• Task instructions: Reproduce the portion of the rate limits page from "To mitigate misuse" to "Claude API 的量實施了限制。", preserving its wording precisely.

Segment Start: Page extract

English

Rate limits

中文

速率限制

English

To mitigate misuse and manage capacity on our API, we have implemented limits on how much an organization can use the Claude API.

中文

為了防止濫用並管理 API 容量，我們對組織可以使用 Claude API 的量實施了限制。

English

About our limits

中文

關於我們的限制

English

We have two types of limits:

中文

我們有兩種類型的限制：

English

Spend limits: Set a maximum monthly cost an organization can incur for API usage.
Rate limits: Set the maximum number of API requests an organization can make over a defined period of time.

中文

消費限制：設定組織每月 API 使用的最高成本上限。
速率限制：設定組織在特定時間內可以發出的最大 API 請求數量。

Segment End: Page extract
Segment Start: Provided information

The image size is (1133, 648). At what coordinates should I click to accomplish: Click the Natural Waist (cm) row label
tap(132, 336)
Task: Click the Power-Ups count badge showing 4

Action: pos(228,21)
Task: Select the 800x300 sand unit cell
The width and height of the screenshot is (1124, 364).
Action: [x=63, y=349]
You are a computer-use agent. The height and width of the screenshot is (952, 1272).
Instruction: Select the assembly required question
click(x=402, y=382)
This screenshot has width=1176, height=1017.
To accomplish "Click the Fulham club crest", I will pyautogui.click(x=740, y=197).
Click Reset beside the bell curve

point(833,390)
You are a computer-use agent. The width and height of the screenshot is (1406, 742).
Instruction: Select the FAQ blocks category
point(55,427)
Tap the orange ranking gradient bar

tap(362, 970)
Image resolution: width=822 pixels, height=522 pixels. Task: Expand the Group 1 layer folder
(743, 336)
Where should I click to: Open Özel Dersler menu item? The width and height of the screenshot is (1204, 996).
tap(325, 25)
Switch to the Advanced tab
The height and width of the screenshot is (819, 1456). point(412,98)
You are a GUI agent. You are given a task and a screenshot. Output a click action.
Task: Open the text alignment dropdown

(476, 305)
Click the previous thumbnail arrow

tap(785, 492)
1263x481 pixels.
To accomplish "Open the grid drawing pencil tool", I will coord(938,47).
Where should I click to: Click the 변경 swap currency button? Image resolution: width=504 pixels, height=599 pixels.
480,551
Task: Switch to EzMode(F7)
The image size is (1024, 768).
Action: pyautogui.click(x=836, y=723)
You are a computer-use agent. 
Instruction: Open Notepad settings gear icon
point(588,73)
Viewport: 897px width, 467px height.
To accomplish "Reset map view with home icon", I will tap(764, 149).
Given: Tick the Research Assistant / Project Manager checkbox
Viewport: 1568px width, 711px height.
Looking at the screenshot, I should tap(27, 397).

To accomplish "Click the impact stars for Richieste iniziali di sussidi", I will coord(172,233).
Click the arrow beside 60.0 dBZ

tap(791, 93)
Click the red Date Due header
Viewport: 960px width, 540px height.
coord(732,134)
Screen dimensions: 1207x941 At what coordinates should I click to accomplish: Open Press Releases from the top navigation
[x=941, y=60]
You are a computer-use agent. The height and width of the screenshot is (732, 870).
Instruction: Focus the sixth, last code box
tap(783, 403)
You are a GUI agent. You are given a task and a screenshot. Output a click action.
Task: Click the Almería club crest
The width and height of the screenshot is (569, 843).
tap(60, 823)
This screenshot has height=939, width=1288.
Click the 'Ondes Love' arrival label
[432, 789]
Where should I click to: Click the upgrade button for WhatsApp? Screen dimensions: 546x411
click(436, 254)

Segment End: Provided information

• Expected answer:
To mitigate misuse and manage capacity on our API, we have implemented limits on how much an organization can use the Claude API.

中文

為了防止濫用並管理 API 容量，我們對組織可以使用 Claude API 的量實施了限制。